[MDEV-4464] MariaDB 5.5.29 + Galera on Ubuntu 12.04 Crash Created: 2013-05-01 Updated: 2013-10-01 Resolved: 2013-10-01 |
|
| Status: | Closed |
| Project: | MariaDB Server |
| Component/s: | None |
| Affects Version/s: | 5.5.29-galera |
| Fix Version/s: | 5.5.34-galera |
| Type: | Bug | Priority: | Major |
| Reporter: | Tim Clark | Assignee: | Seppo Jaakola |
| Resolution: | Fixed | Votes: | 0 |
| Labels: | galera | ||
| Environment: |
Ubuntu 12.04 (debs from http://ftp.heanet.ie/mirrors/mariadb/repo/5.5/ubuntu precise main) |
||
| Description |
|
3 node Galera cluster - using Rsync SST. Runs fine for a few days - then does this in the middle of the night - with no load on the server - loads of RAM - no swapping: May 1 01:54:38 site-db2 mysqld: 130501 1:54:38 [ERROR] mysqld got signal 11 ; Any help greatly appreciated!
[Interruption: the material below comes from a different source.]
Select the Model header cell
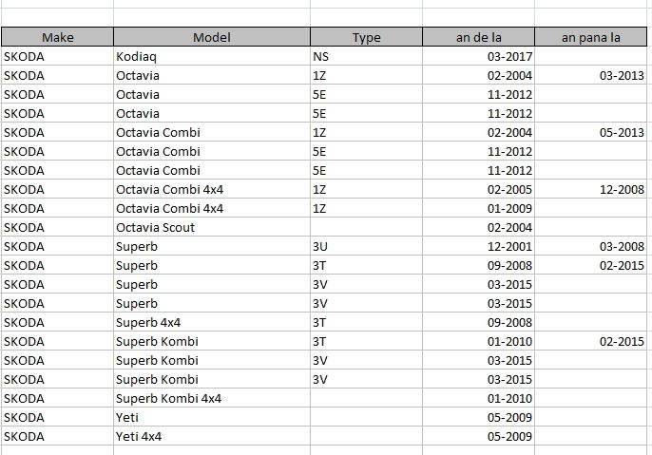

Tim |
| Comments |
| Comment by Elena Stepanova [ 2013-05-01 ] |
|
Hi Tim, As you can see yourself, there's not much here to look at so far, so we'll need some additional information. Is it a production server? Does it have high load during the day? If possible, please enable general log ( SET GLOBAL general_log=1; ) on the crashing node(s) for a while (until the crash), so we will at least see what it was doing, if the crashing statement came from outside. You can see or configure the general log's location and name through general_log_file variable. Thanks! |
| Comment by Tim Clark [ 2013-05-01 ] |
|
Hi Elena, It is a production server - but it isn't under load at the moment. I've added enabled the general log - and will send on all the info if/when it does it again. Thanks for your help so far! Tim |
| Comment by Tim Clark [ 2013-05-13 ] |
|
Hi Elena, It happened again this weekend - This time all three nodes crashed at 11:20 on Friday - but I didn't get the same error message. I've grabbed the general log, syslog and config and pushed them up to the FTP site for one of the nodes - I can do the same for the others if that will help? Tim |
| Comment by Elena Stepanova [ 2013-05-13 ] |
|
It looks like it starts from some kind of an environment problem (network or permissions or filesystem), here's what I see in the error log (syslog): May 10 23:22:06 mysqld: 130510 23:22:06 [Note] WSREP: wsrep_notify_cmd is not defined, skipping notification. Looks a bit too close to be a coincidence. Thanks! |
| Comment by Tim Clark [ 2013-05-13 ] |
|
Hi Elena, Two more tar's uploaded for you - really weird thing is that DB1 seems to have no logs at all over the weekend (not even a rotated blank one - although there were not other warnings on the server over the weekend).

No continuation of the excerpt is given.